The total compensation represents the airport’s $327 million replacement cost when the government took over in 2004 plus $243 million in interest until December 2014, according to the court’s ruling.
The tribunal also deducted $59.4 million that it said the government had initially paid Piatco.
The SC in an en banc session voted 10-0 in favor of Piatco.
Those who inhibited from the voting were Chief Justice Maria Lourdes Sereno, and Associate Justices Antonio Carpio, Mariano del Castillo and Francis Jardeleza. Justice Biemvenido Reyes was on leave.
The decision was penned by Associate Justice Arturo Brion.
This amount has escalated from the original ruling of the Regional Trial Court and the Court of Appeals (CA).
“Wherefore, premises considered, we partially reverse the August 22, 2013 amended decision and the October 19, 2013 resolution of the Court of Appeals,” the decision read.
NAIA 3 was built by Piatco in 1997.
Piatco is a consortium, which in turn subcontracted Japanese firms Takenaka and Asahikosan for the project.
The $600-million Terminal 3, designed to decongest air traffic in the capital city of 12 million people, was mothballed for years until it was partly opened in 2008.
With 140 check-in counters and 188 immigration counters, the airport was designed to handle some 13 million passengers a year.
But the legal wrangling and structural defects have caused it to operate below capacity.
As a result, part of international air traffic to Manila continues to pass through decades-old Terminal 1, once voted by a travel website as one of the world’s worst.
Air congestion, the cause of frequent flight delays, has prompted the government to scout for an alternative site for an international airport in nearby provinces.
The appellate court ordered the Philippine government to pay over $371 million to Piatco.
It modified the 2011 ruling of a Pasay City Regional Trial Court awarding just compensation to Piatco in the amount of $175.79 million, still less than the over P3 billion or $59.44 million already paid to the consortium in compliance with an SC ruling in 2004 that it had to be paid first for building the terminal before its actual takeover could proceed.
The current SC decision has pegged the total amount to be paid to Piatco to $510 million as of December 2014.

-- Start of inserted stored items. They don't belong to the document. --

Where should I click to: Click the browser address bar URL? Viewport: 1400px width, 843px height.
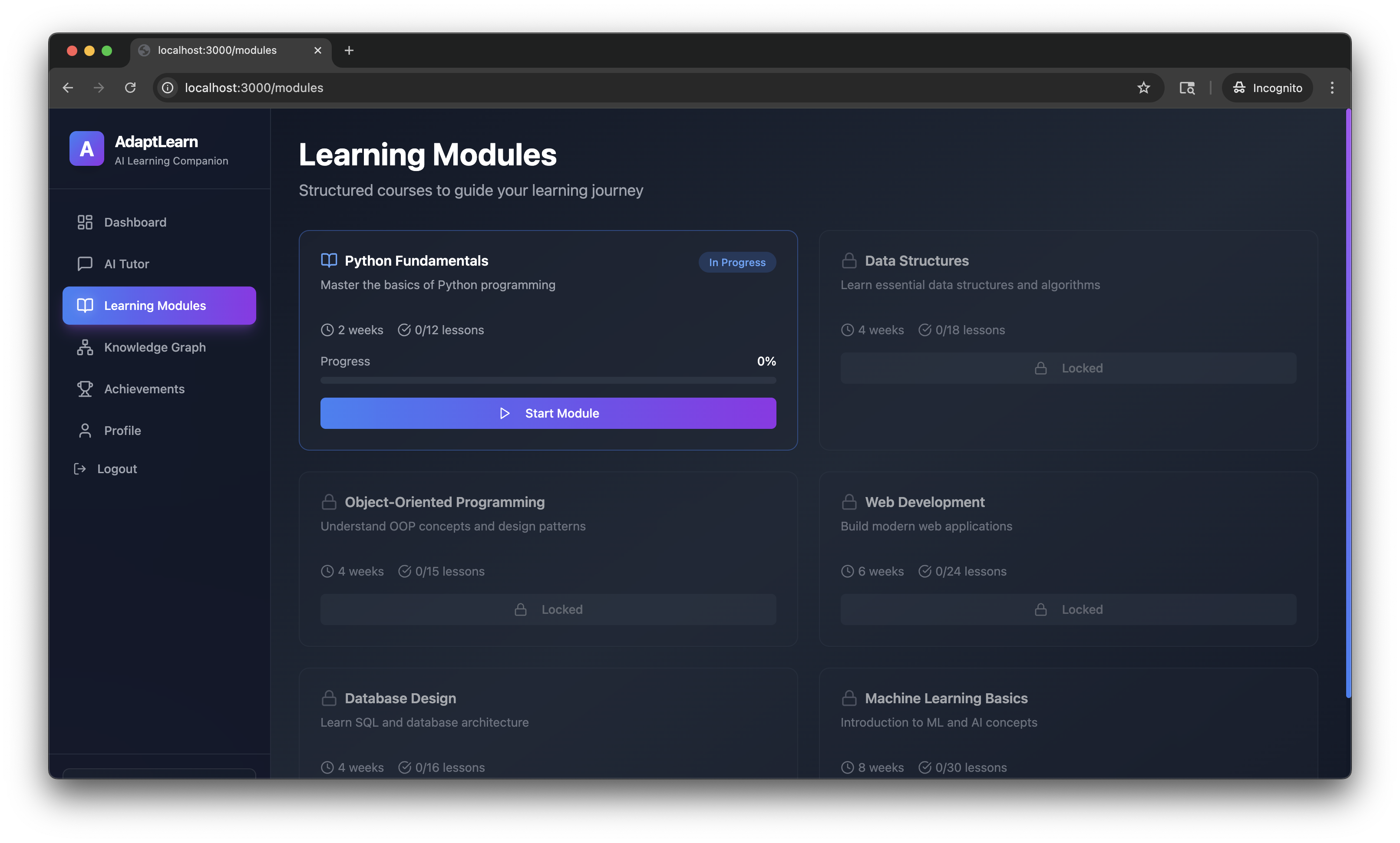[254, 88]
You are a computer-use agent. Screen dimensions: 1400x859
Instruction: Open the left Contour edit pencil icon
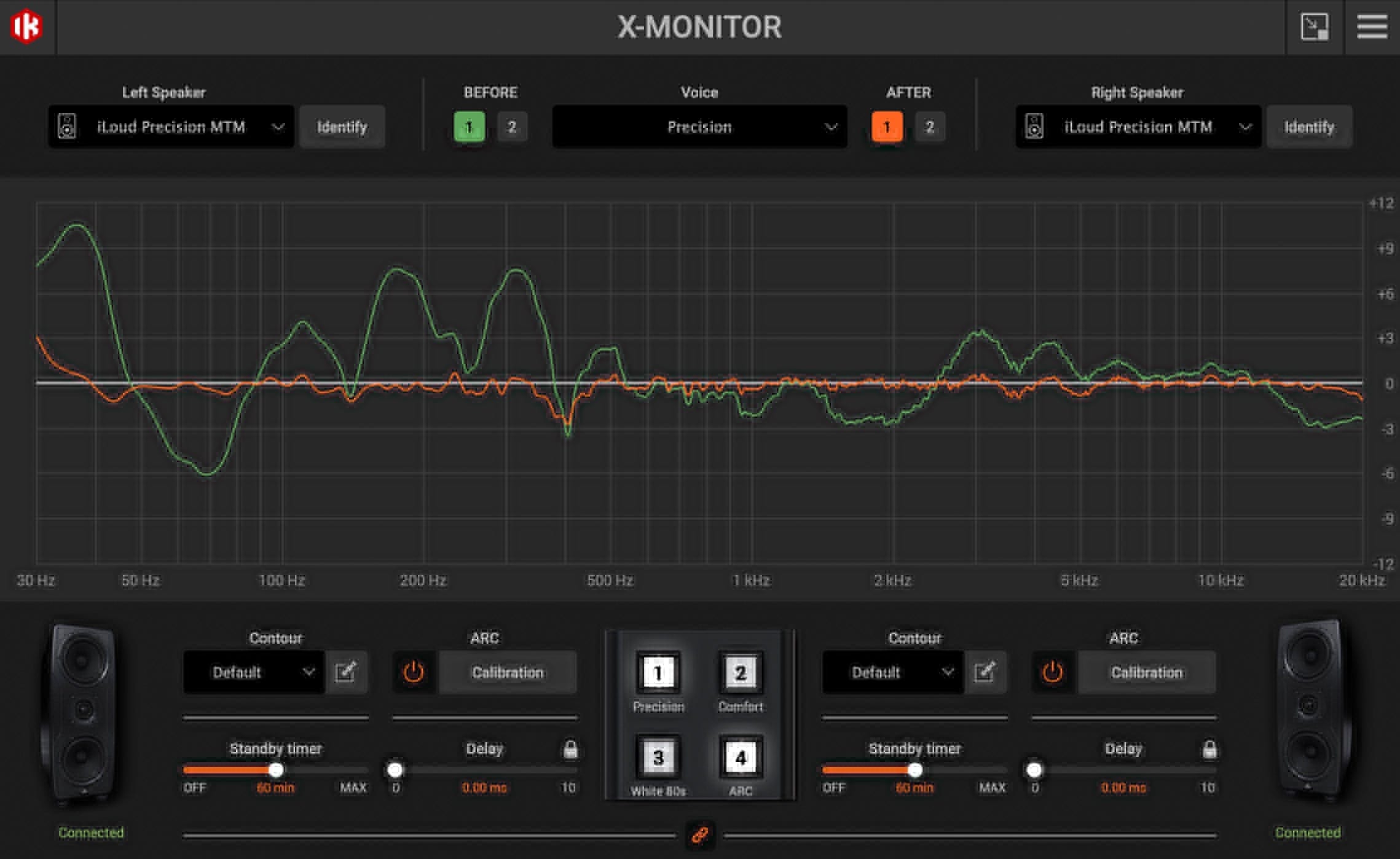click(x=346, y=672)
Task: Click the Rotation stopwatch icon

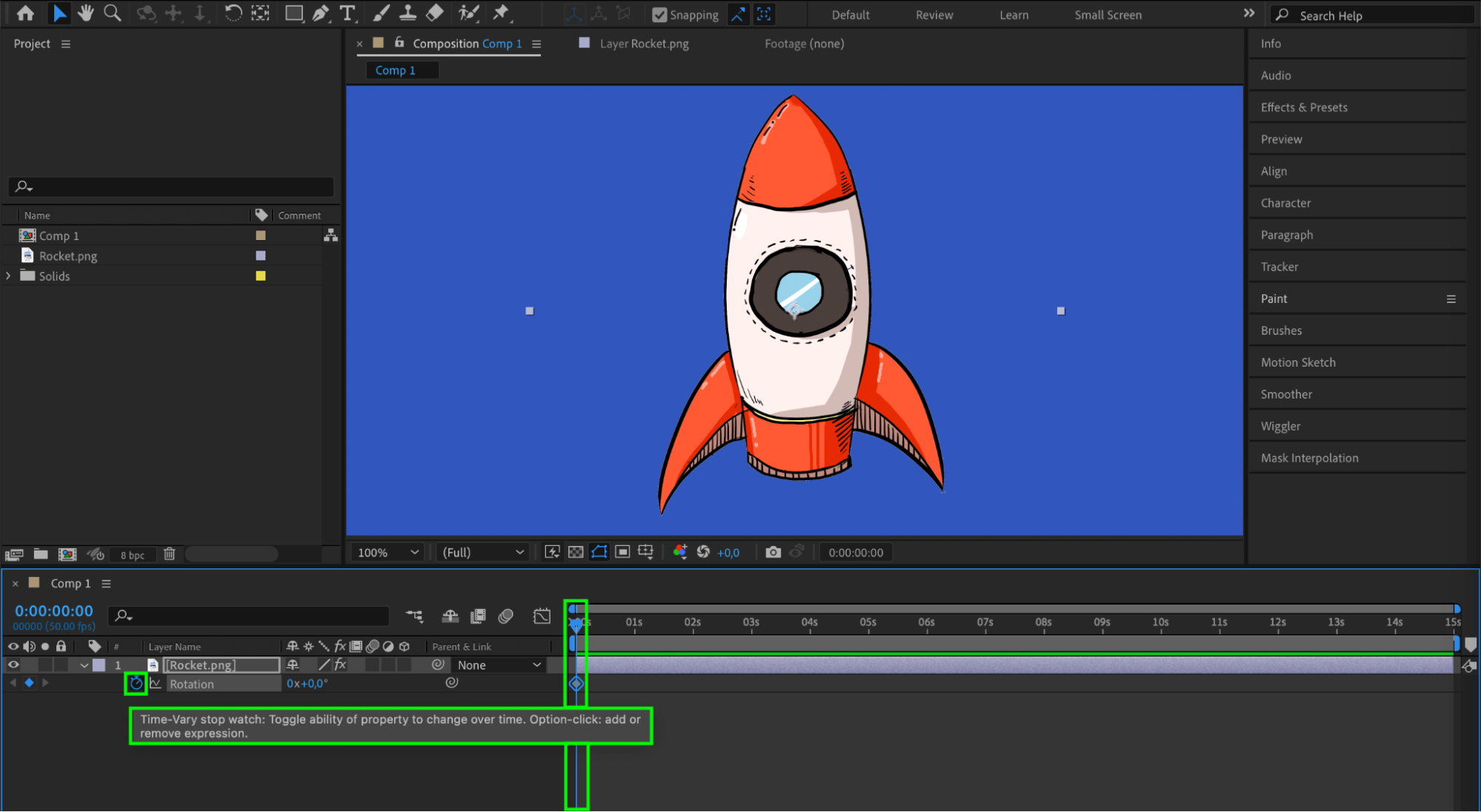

The ruling has used the replacement cost method under Republic Act 8974, the law that governs right-of-way acquisition for national government projects.

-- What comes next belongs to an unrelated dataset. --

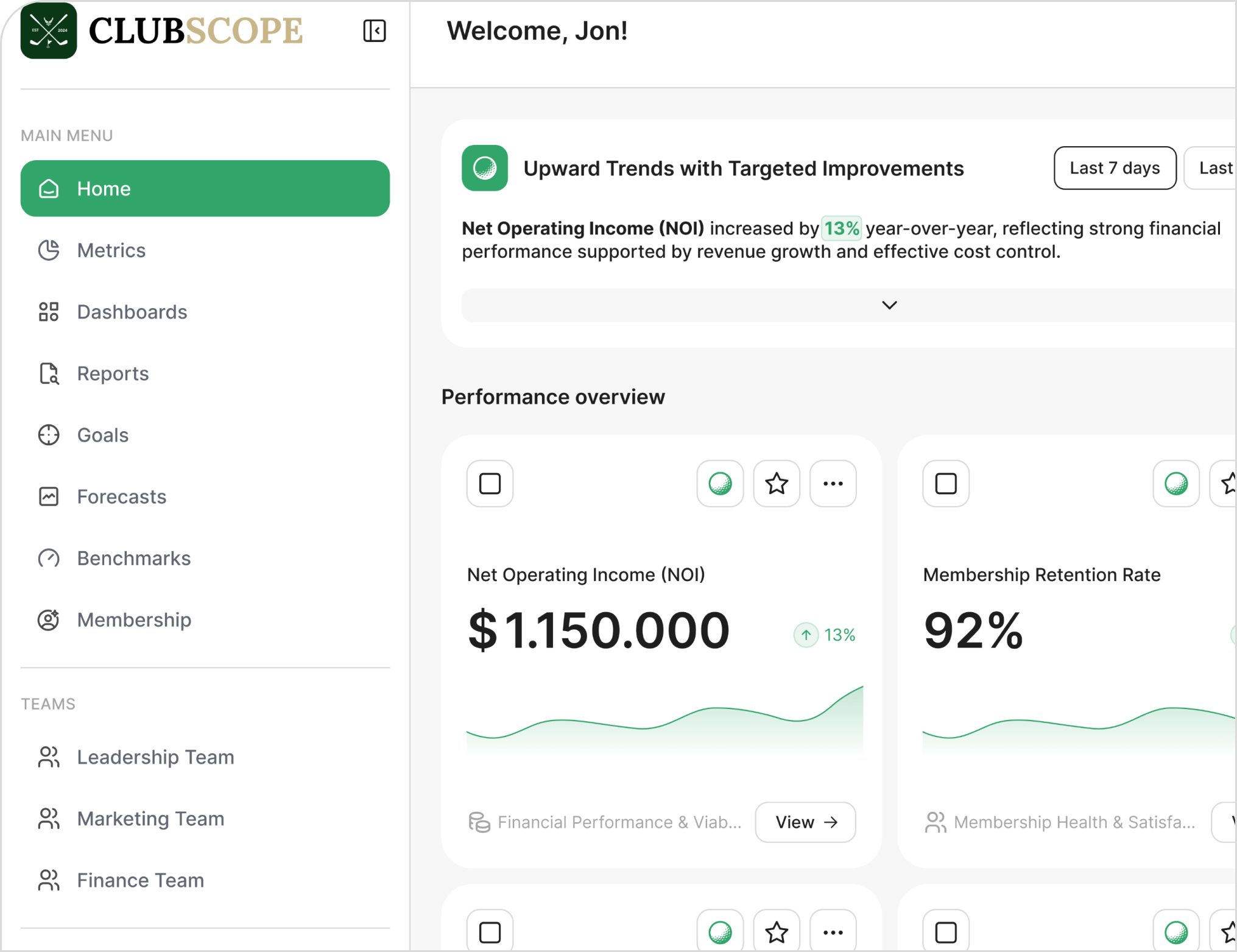Open the ellipsis menu on the bottom card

“The government is hereby ordered to make direct payment of the just compensation due to Piatco,” the decision said.
The High Court based the amount on depreciated value of Terminal 3.

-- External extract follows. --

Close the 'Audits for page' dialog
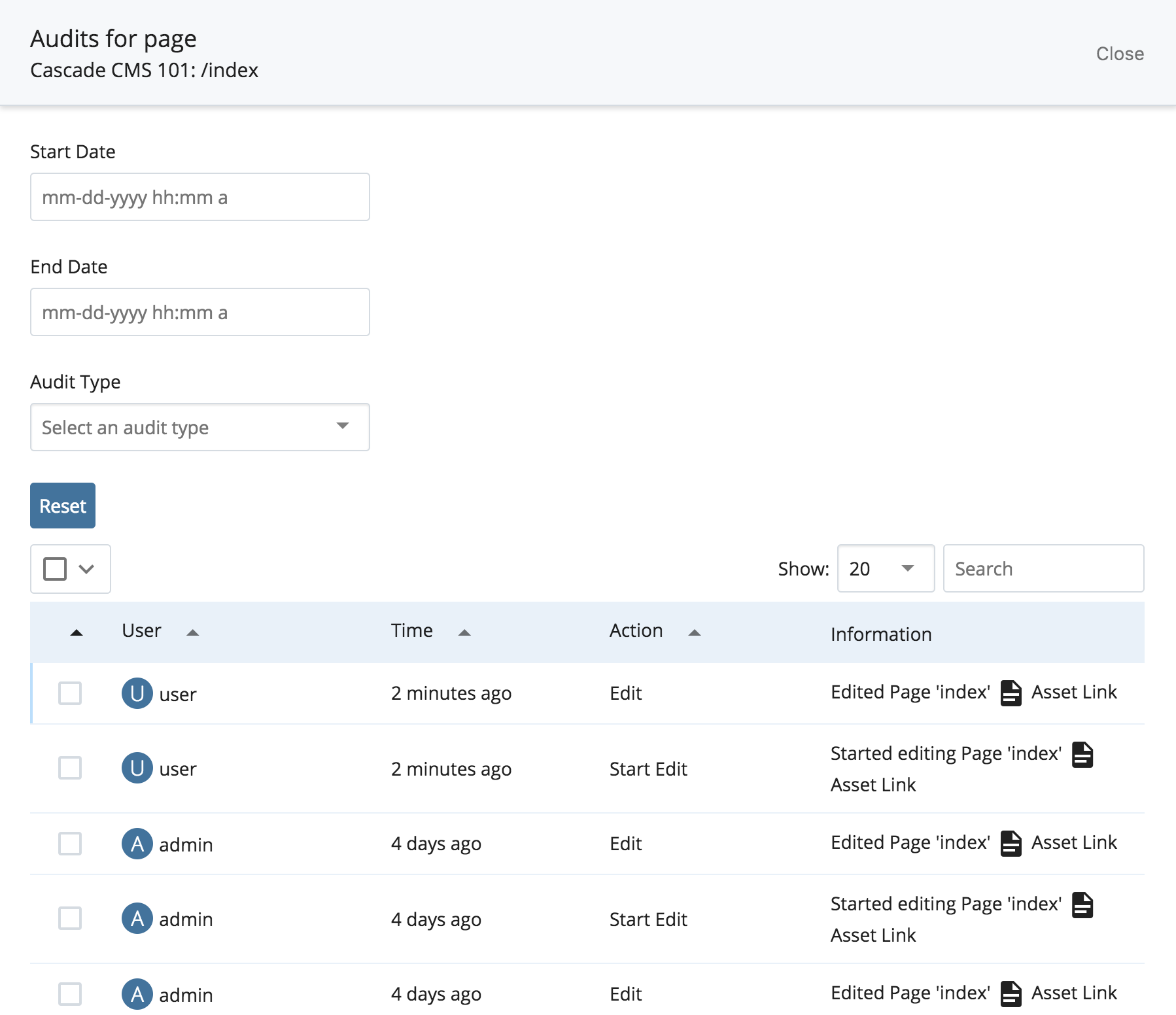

“The use of depreciated replacement cost method is consistent with the principle that the property owner shall be compensated for his actual loss…. The government should not compensate Piatco based on the value of a modern equivalent asset that has the full functional utility of a brand-new asset,” it said.
The SC held that the Philippine government may continue to operate Terminal 3 but the ownership would have to remain with the consortium until Piatco was fully compensated.